Вечером мама с папой и Олеськой уходили домой, а меня и Настю бабушка укладывала на полу на перине. Перина была толстой и пушистой и нам очень нравилось в ней барахтаться, сбивая простыни, и прыгать с места на место, до тех пор, пока не получали нагоняй от бабушки.
У Насти просто ангельский голос. Робертино Лоретти в девочкином виде. Так ангелы поют на небесах. Она могла спеть абсолютно любую песню или мелодию, любой мотив. Нежно. Прочувствованно. Голос нежный, высокий, звонкий. Все ноты, до единой, верные. И так прекрасно, что просто дышать невозможно. И пела она всегда и везде, замолкая только, чтобы поспать или засмеяться.
Лет до пяти я всегда ходила, задрав голову к небу. Мне нравилось разглядывать облака и деревья. Под ноги я, естественно, посмотреть забывала и постоянно спотыкалась о корни деревьев. Коленки всегда были разбиты в кровь, мне регулярно за это влетало, особенно от бабушки:
– Под ноги смотри, – кричала она и дёргала меня за руку, поднимая с земли.
Когда же я начала смотреть под ноги, мне стали говорить: не сутулься. Вот и пойми этих взрослых – куда смотреть-то? Под ноги или прямо? Если прямо, всё равно споткнусь, ведь вокруг столько всего интересного!
Зимой у бабушки было ещё лучше. Гораздо больше вокруг сугробов, чем рядом с нашим домом, огромная угольная куча, с которой можно прыгать в мягкий снег или с кучи залезть на невысокую крышу бани и там попрыгать и поорать. Дед мастерил мне маленькую деревянную лопатку и я с удовольствием помогала ему убирать снег от ворот. Да много чего ещё можно было зимой!
Можно было, пробравшись в огород и убедившись, что взрослым не до нас, залезть на железную бочку с замёрзшей водой и объедать остатки черноплодной рябины. Ягод нам не особенно хотелось, бочка привлекала гораздо больше именно потому, что было нельзя вставать на не очень толстый лёд.
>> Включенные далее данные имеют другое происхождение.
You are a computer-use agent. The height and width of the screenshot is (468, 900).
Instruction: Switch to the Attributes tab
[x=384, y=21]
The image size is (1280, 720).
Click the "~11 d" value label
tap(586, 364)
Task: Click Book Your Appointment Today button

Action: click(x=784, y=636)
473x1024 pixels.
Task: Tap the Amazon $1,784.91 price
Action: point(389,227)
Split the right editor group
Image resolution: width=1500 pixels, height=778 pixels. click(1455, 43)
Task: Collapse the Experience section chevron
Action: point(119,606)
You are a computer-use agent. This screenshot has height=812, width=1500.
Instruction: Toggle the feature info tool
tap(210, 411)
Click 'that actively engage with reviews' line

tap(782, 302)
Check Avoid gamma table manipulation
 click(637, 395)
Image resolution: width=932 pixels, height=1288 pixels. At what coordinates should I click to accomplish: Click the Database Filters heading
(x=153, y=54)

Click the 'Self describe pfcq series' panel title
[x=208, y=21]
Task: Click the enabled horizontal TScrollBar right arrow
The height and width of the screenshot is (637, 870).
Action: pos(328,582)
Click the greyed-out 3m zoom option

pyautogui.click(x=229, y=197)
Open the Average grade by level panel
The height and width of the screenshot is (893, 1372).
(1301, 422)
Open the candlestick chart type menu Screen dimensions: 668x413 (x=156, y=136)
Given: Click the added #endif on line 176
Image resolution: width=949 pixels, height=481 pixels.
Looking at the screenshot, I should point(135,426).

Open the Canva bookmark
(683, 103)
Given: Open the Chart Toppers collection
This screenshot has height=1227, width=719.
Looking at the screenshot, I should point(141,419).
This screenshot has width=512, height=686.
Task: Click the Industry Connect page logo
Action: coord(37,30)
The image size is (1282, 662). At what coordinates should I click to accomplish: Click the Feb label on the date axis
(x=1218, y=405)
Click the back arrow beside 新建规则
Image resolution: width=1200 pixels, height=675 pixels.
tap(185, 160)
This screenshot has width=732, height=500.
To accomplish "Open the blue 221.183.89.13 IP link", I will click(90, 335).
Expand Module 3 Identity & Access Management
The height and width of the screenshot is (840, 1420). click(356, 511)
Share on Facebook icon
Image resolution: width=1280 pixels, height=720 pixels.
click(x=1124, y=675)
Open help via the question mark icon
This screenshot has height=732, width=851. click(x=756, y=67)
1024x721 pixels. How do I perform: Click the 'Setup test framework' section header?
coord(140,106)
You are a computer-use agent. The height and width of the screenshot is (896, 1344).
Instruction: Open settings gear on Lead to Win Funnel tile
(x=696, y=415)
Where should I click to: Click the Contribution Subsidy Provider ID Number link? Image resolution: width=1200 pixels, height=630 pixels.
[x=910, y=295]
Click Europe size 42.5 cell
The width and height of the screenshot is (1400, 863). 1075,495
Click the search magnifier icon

Иногда дед доставал финские железные санки, так не похожие на обычные, как у всех, деревянные, и катал нас с горы. Одним нам кататься не разрешали, так как из-за других домов нас не было видно на горе.
В детском саду всё было по-прежнему. На новогодний утренник всех девочек нарядили снежинками, а мальчиков – зайцами. Было весело, но Дед Мороз меня разочаровал: я случайно подглядела, как Надежда Викторовна прицепляла себе бороду. Поэтому и к подарку я отнеслась равнодушно. Гораздо интереснее было дома. Наутро, 31 декабря, мы с Олеськой нашли под ёлкой целую кучу подарков: шоколадки, мандарины, игрушки. А так как Деда Мороза мы не видели, значит, как сказала мама, он приходил ночью, и значит, он настоящий, а не Надежда Викторовна с бородой. Уж она-то точно не стала бы дарить нам игрушки!
Ёлка у нас была большая, под самый потолок, с красной звездой на макушке и разноцветной гирляндой. Лампочки на гирлянде я красила вместе с папой тушью, купленной в магазине. Под ёлкой стоял роскошный Дед Мороз в красной шубе, усыпанной мелкими блёстками.
31 декабря мы обязательно ходили в гости к бабушке с дедом. У них тоже была ёлка, но по сравнению с домашней, совсем маленькая, и ставили её на телевизор. Нам это казалось не очень интересно, ведь наша ёлка вдвое, а то и втрое, была больше и пушистее. Глядя на бабушкину ёлку, я всегда вспоминала детскую песенку: «Маленькой ёлочке холодно зимой…», а глядя на нашу вспоминалась песня «В лесу родилась ёлочка». Но первая песенка была для совсем малышей, а вторая настолько была затёрта в детском саду, что даже в мыслях действовала на нервы. Требовалось обязательно отвлечься. А как это лучше сделать? Конечно же, разбирая подарки под ёлками!